- AIM OF THE EXERCISE -
Repeat only the lines between the one with "Instruction: Select the" and the end of the material below, both ends included. Omit any picture.

- MATERIAL SHOWN -
=== Begin Enclosure ===

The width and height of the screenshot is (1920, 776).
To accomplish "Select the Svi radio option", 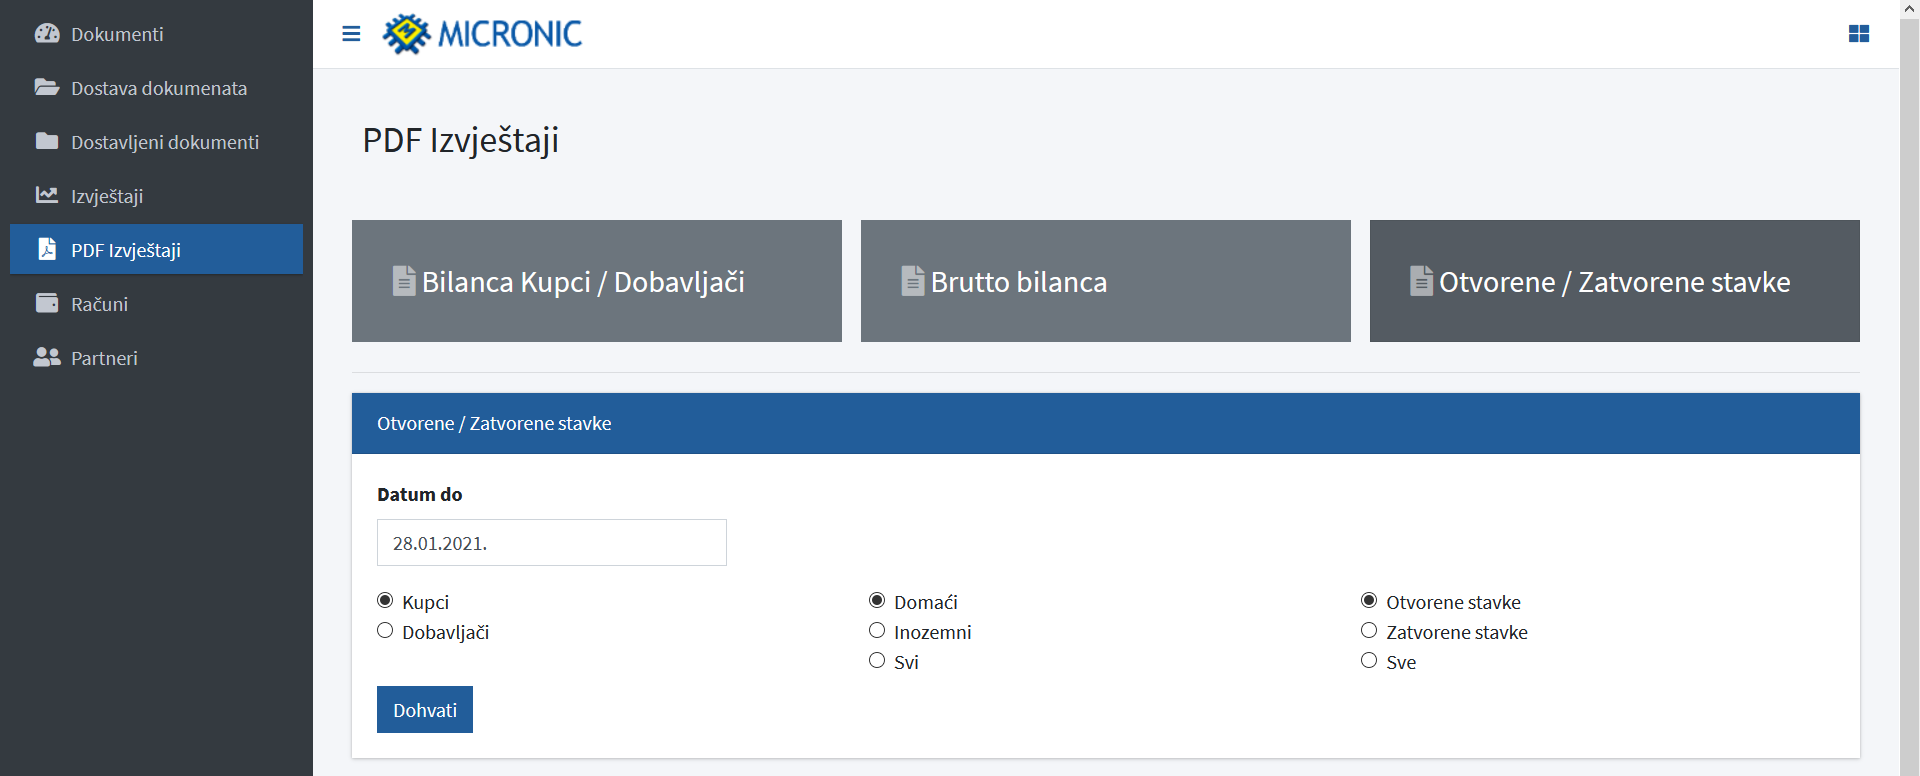I will click(877, 661).
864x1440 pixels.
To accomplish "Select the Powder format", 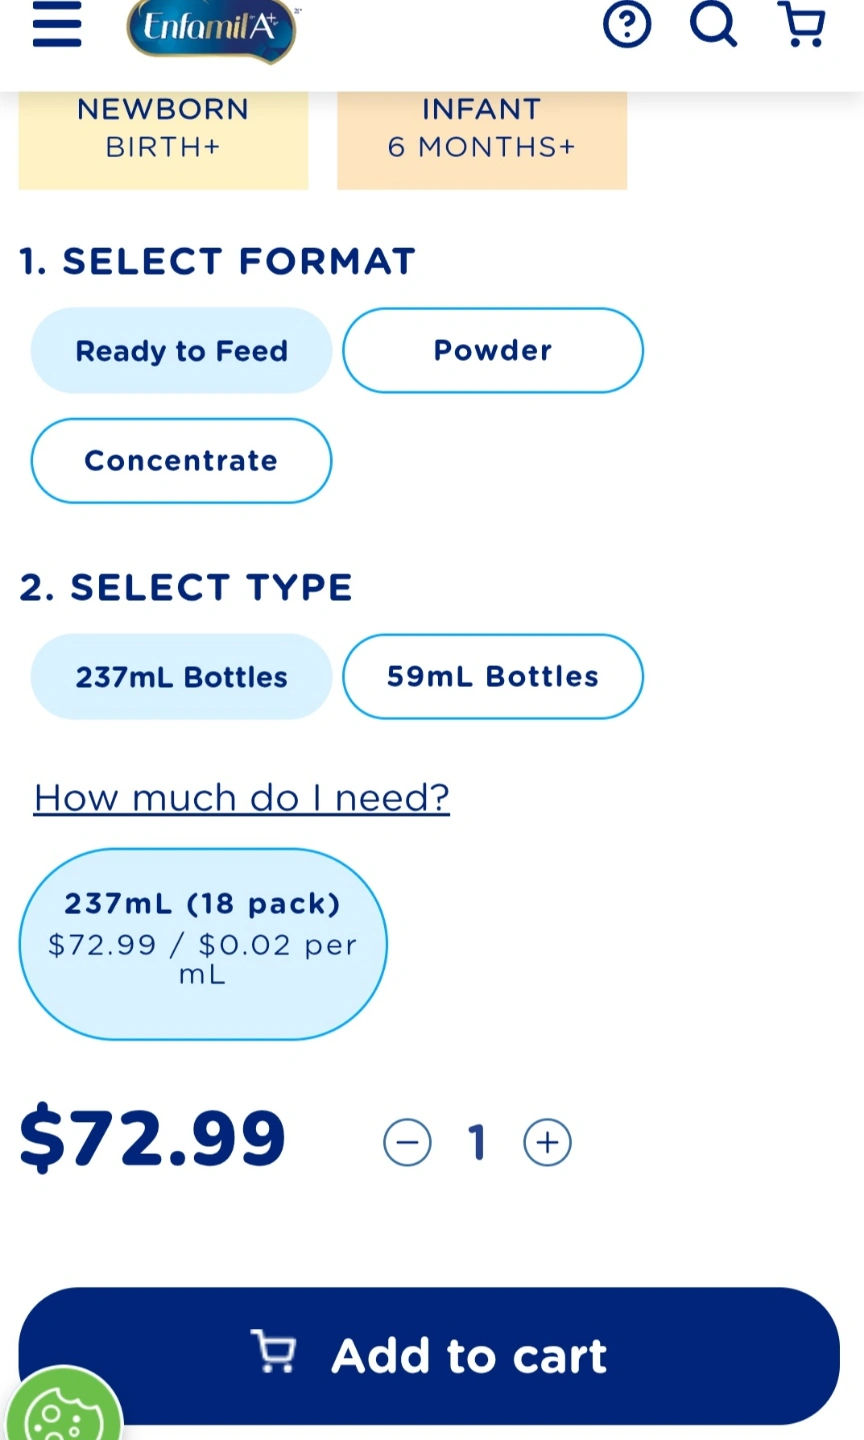I will pos(493,351).
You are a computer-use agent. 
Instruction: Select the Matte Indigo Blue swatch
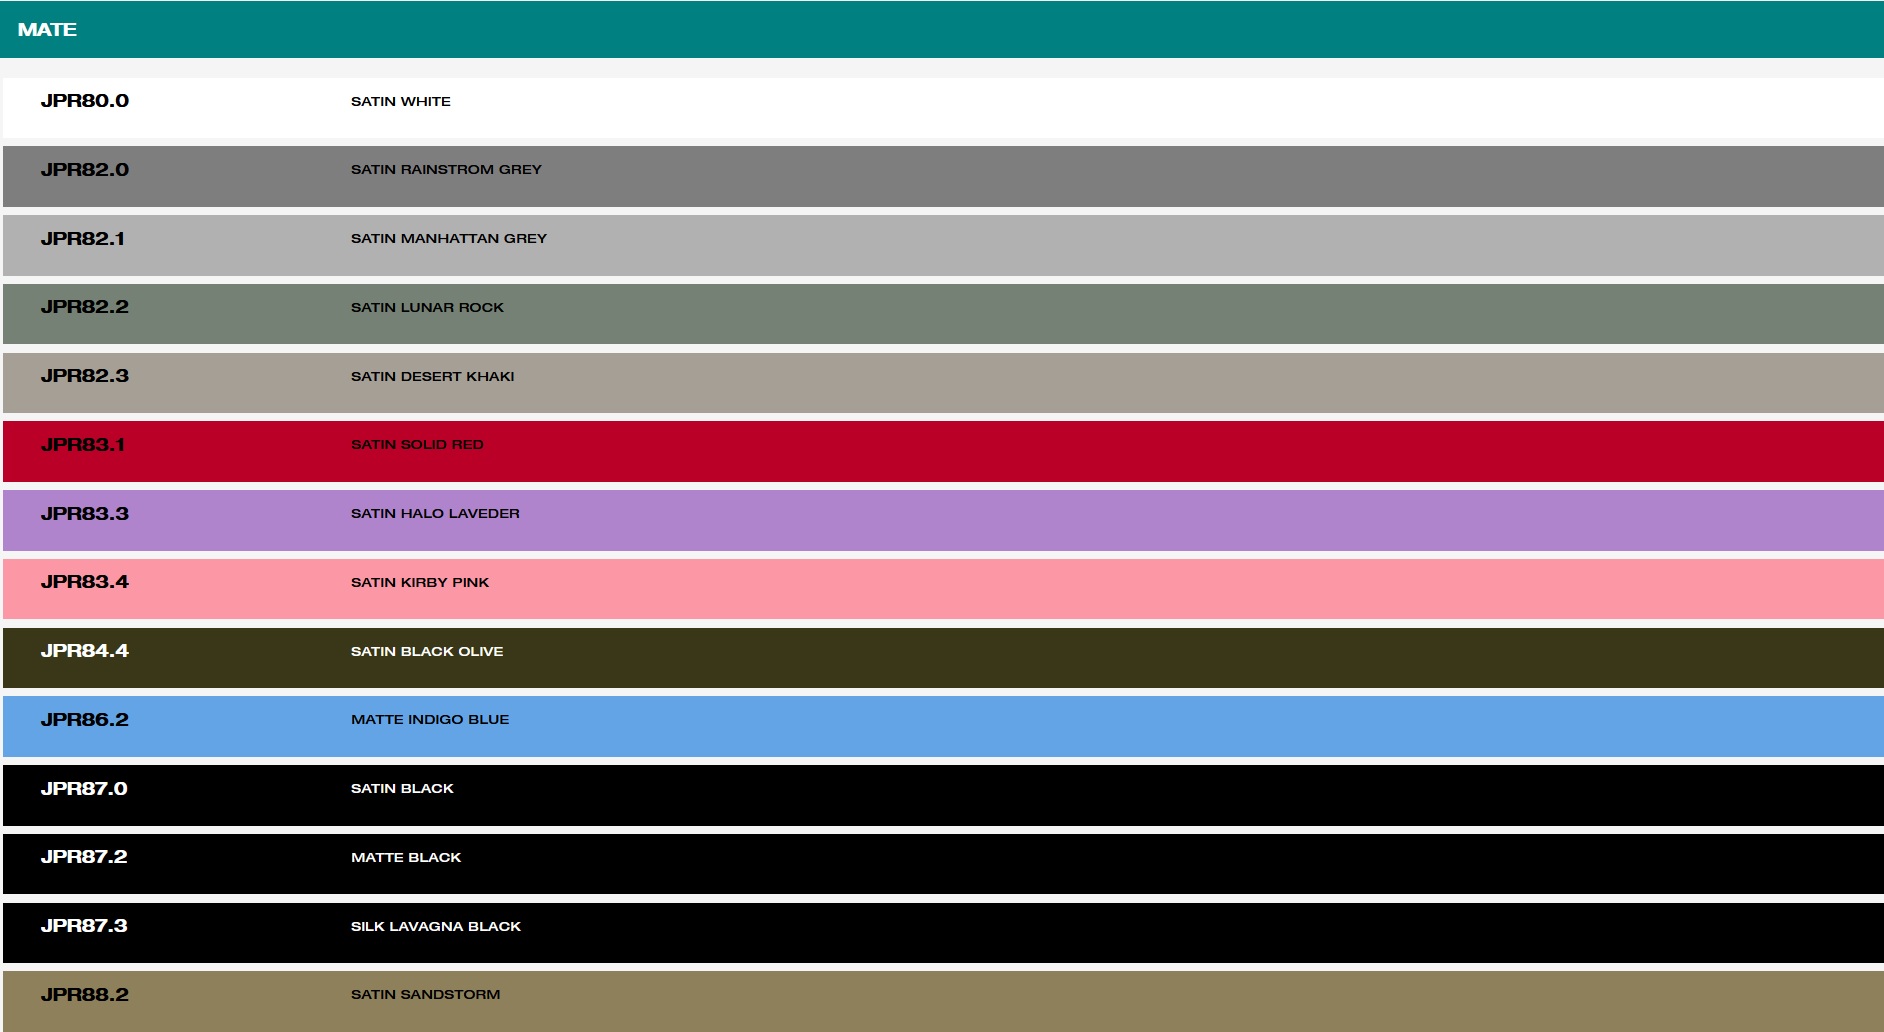pyautogui.click(x=942, y=727)
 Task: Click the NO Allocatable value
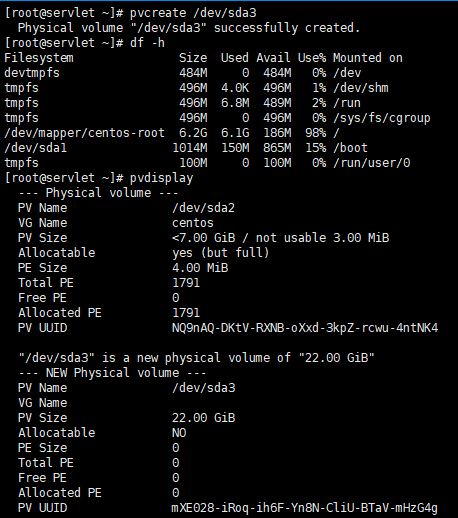(179, 433)
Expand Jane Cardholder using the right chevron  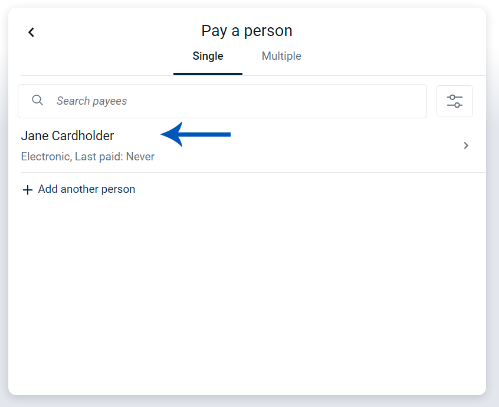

=== End Enclosure ===

- YOUR RESPONSE -
Instruction: Select the Matte Indigo Blue swatch
pyautogui.click(x=942, y=727)
 Task: Click the NO Allocatable value
(179, 433)
Expand Jane Cardholder using the right chevron  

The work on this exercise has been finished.